# GIVEN INSTRUCTION:
Rewrite the lines below with "icon" changed to "button" and nothing else altered. Leave out the pictures.

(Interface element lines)

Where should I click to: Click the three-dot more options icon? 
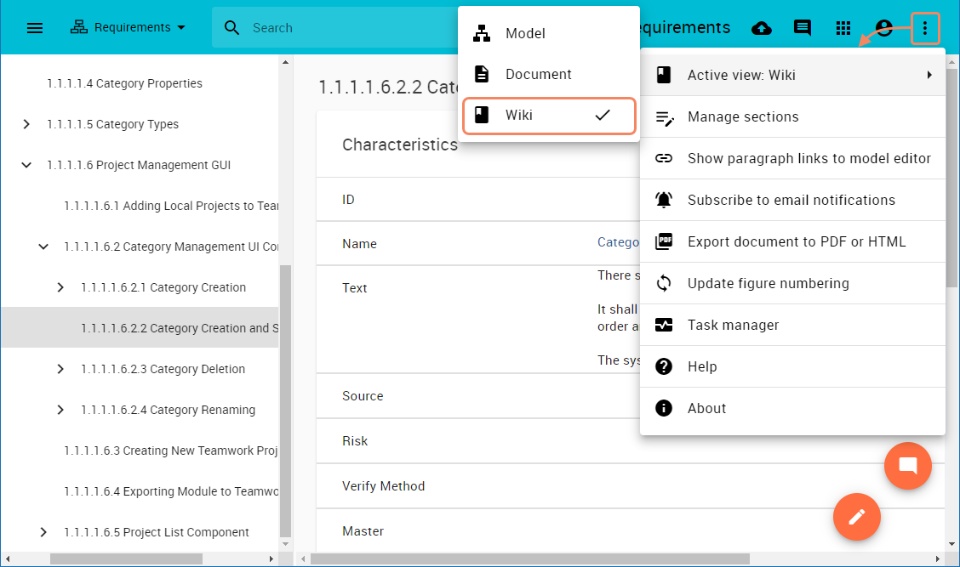pos(924,28)
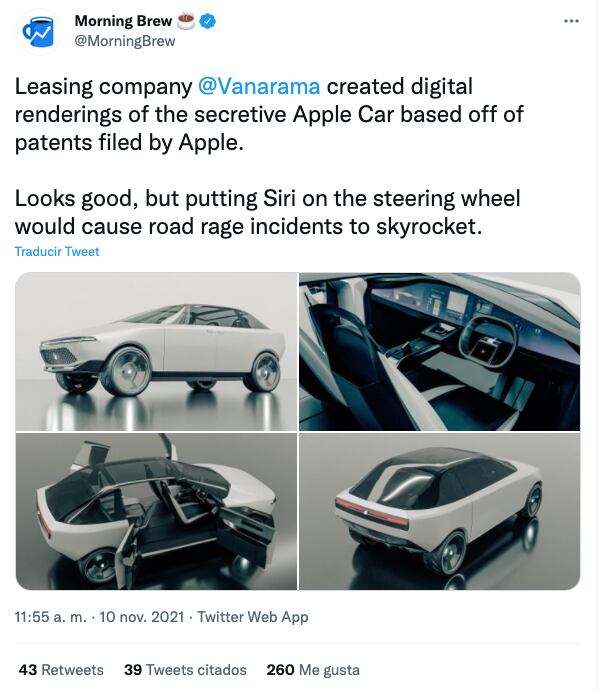Open the @MorningBrew handle link
The image size is (601, 692).
125,41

# WORKED ANSWER:
Where should I click to: Click the three-dot more options button? 
pos(924,28)
Open the @MorningBrew handle link
The image size is (601, 692).
125,41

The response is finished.